● Task data
# # # # # # #

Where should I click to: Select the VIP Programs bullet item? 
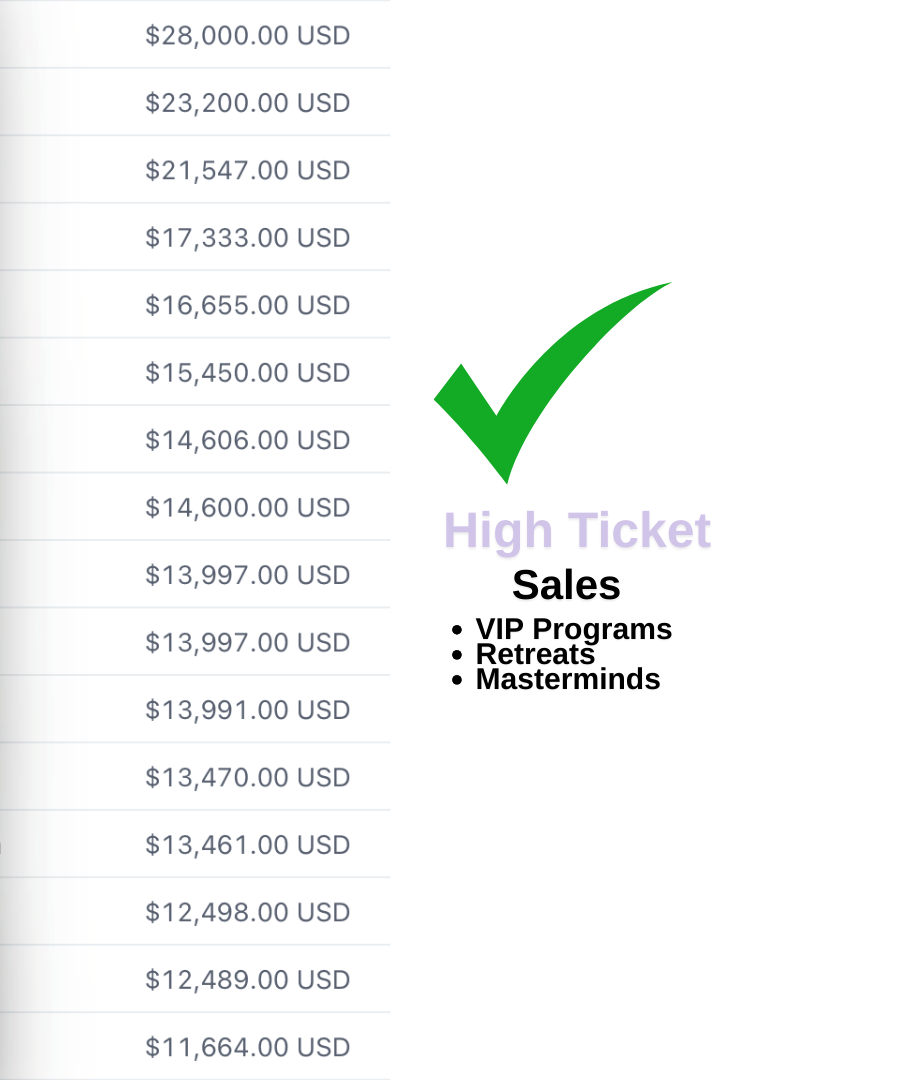(x=573, y=629)

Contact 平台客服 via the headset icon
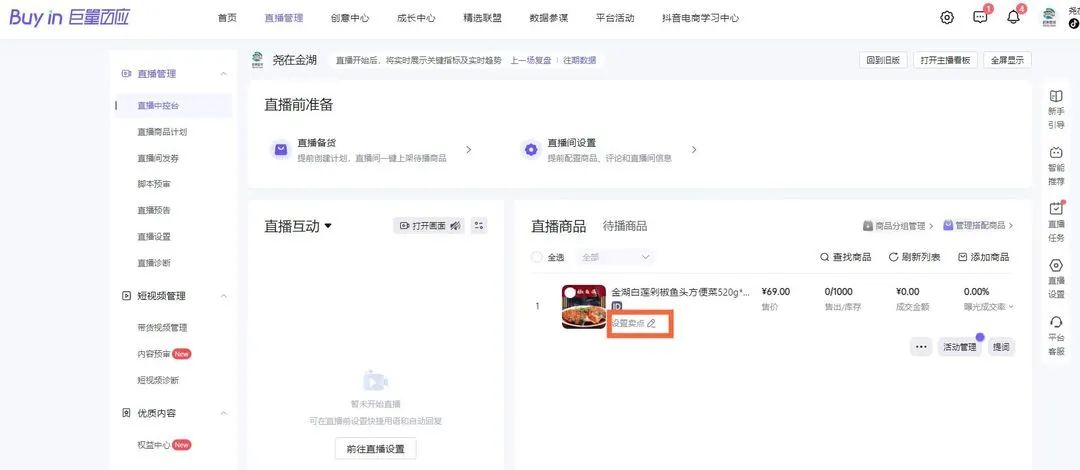[x=1055, y=322]
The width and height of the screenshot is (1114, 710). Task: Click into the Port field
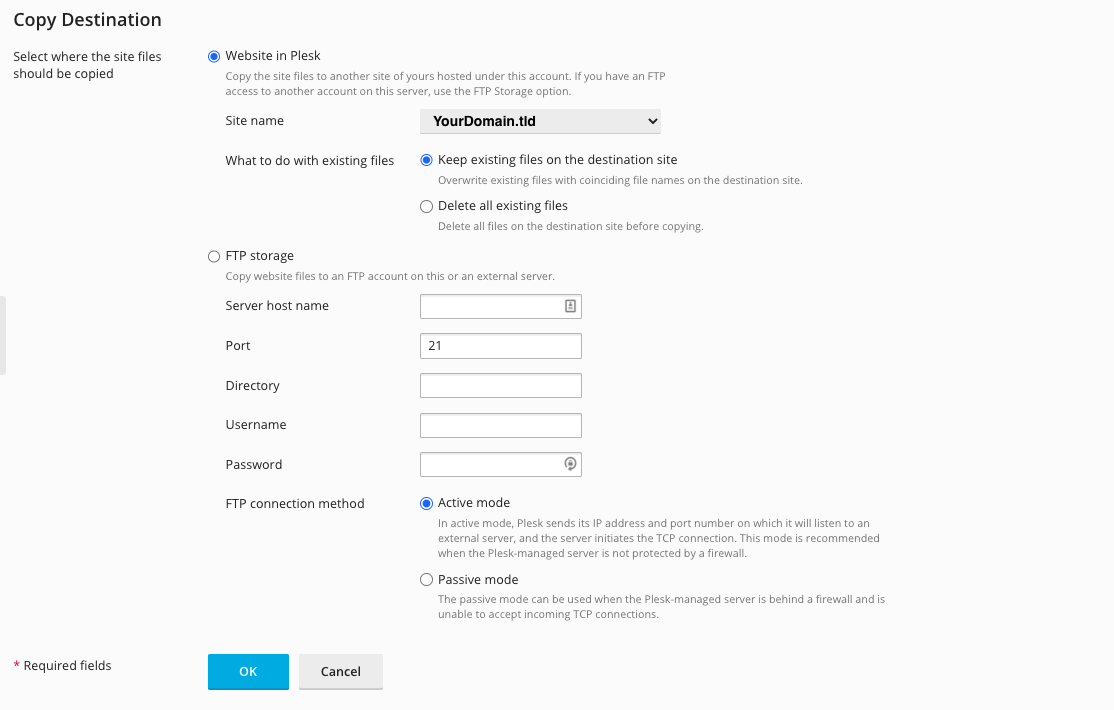pyautogui.click(x=500, y=346)
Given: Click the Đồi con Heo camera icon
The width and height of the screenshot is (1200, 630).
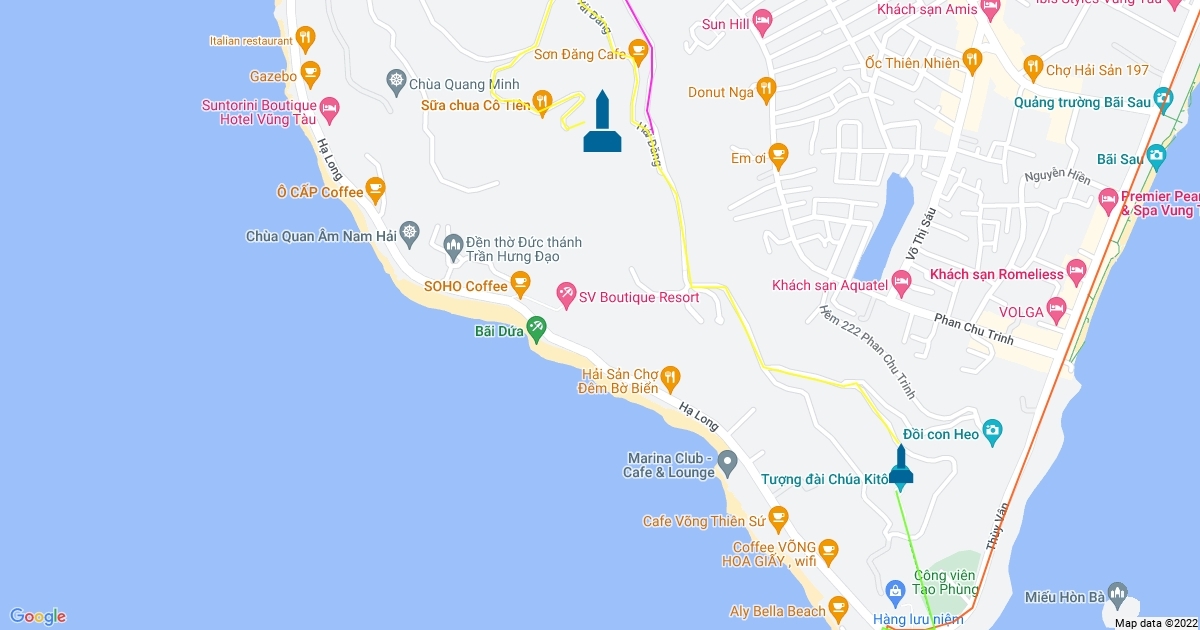Looking at the screenshot, I should tap(992, 430).
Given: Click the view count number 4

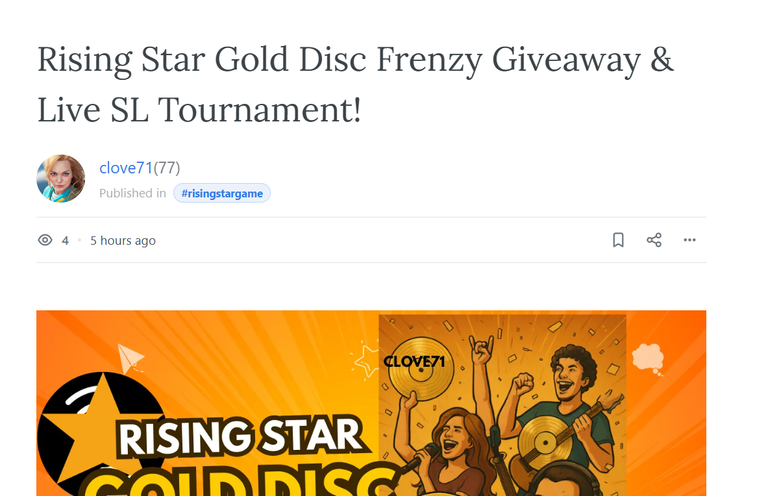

# # # # # # #

Wherever the word "Given" turns up in the records above, copy the line that holds it.

Given: Click the Đồi con Heo camera icon
Given: Click the view count number 4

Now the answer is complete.